5. Make-Up Sex: You’re raw, exposed and vulnerable after a big fight, which makes for perfect conditions for intense, soul-to-soul physical bonding. Clayton comments, ‘In many ways, make-up sex restores a level of closeness that you may feel was fractured by the argument. Sex can repair that fracture.’ However, if the only time you’re getting along is when you’re in the sack, you may need to take a break from the make-ups and deal with your issues with your clothes on first.


 


6. Comfort Sex: Sex can be the perfect antidote if you’re feeling sad, depressed, grieving, alone, or hurt, because it’s the opposite of all those things.

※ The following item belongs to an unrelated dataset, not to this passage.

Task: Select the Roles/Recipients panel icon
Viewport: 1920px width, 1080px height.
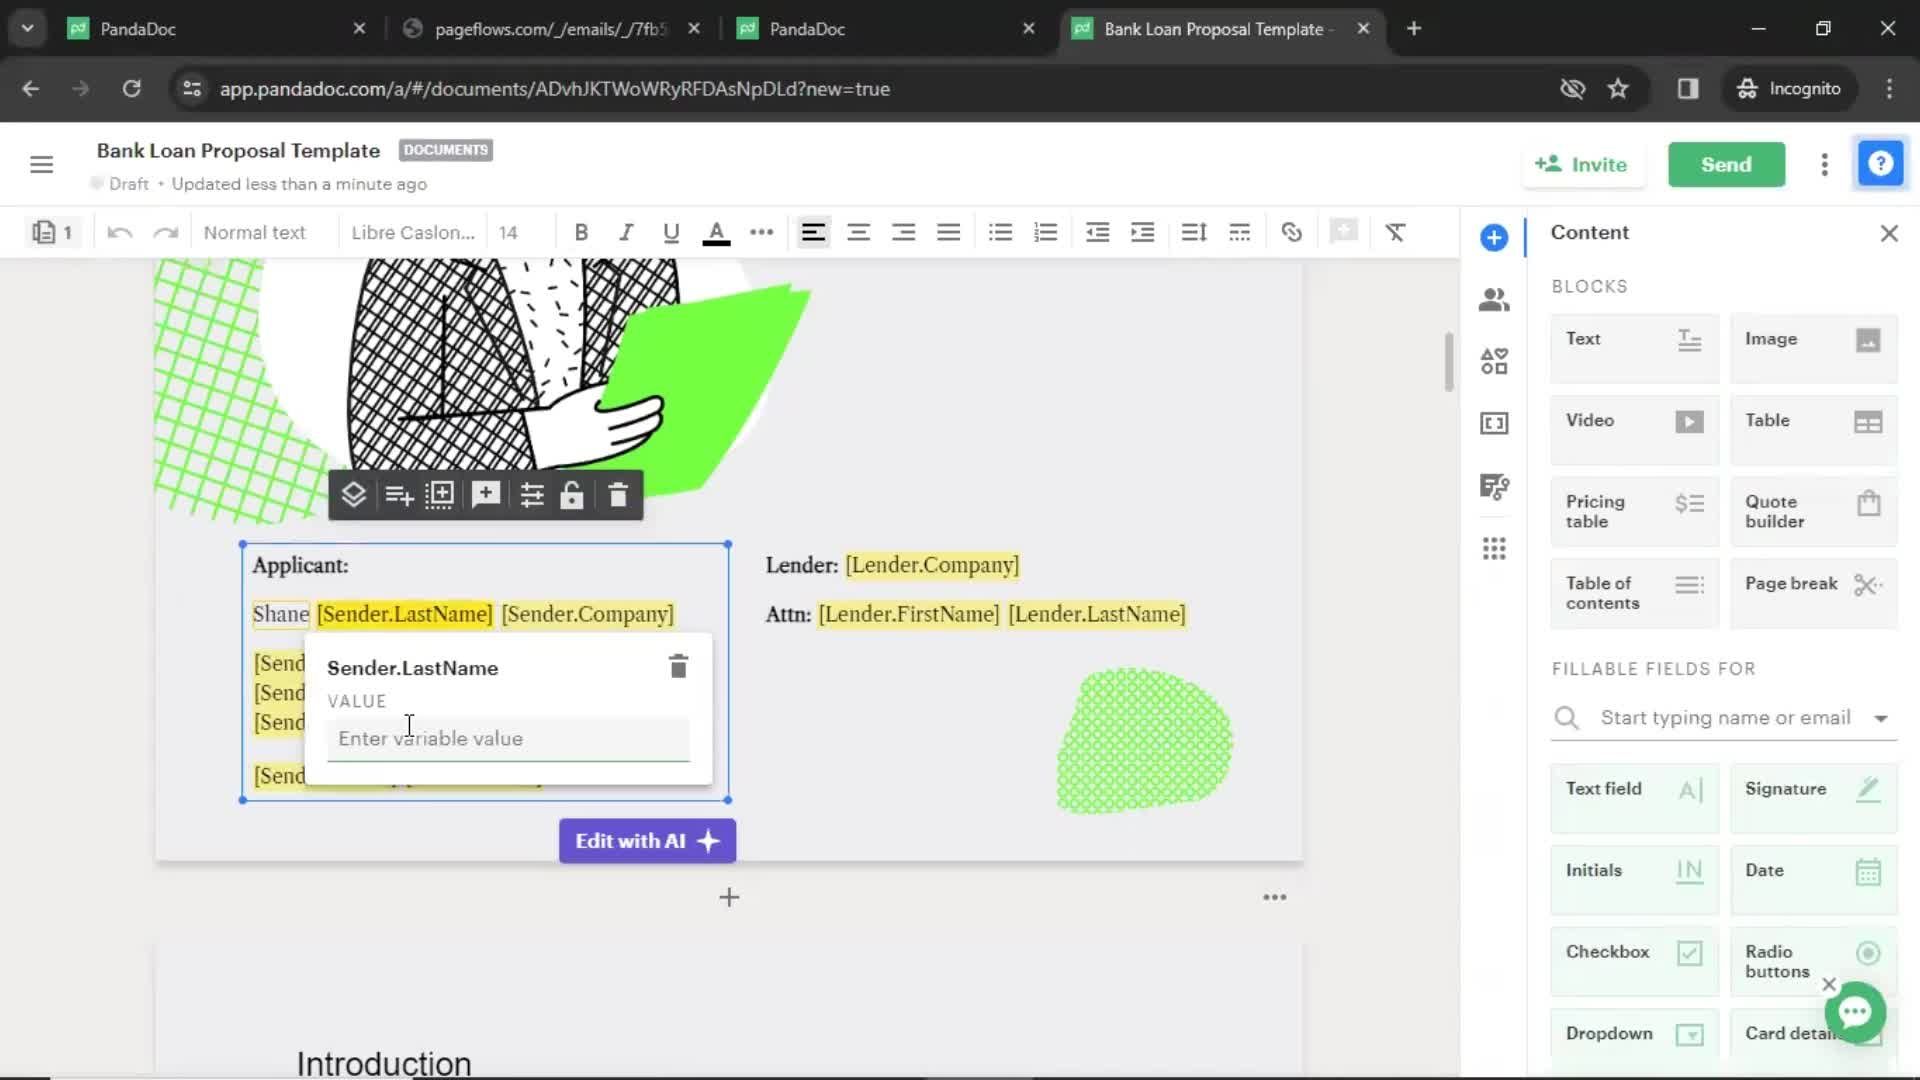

Clayton argues, ‘Grief tends to drive a wedge between couples. I’ve seen couples break up because something bad happens, but sex can help restore the intimate relationship you have. Instead of letting grief pull you apart, you can use it to pull each other close again.’ Morehouse adds, ‘Sex is a way of declaring your aliveness. It’s a way of defending yourself against the inevitability of death or loss.’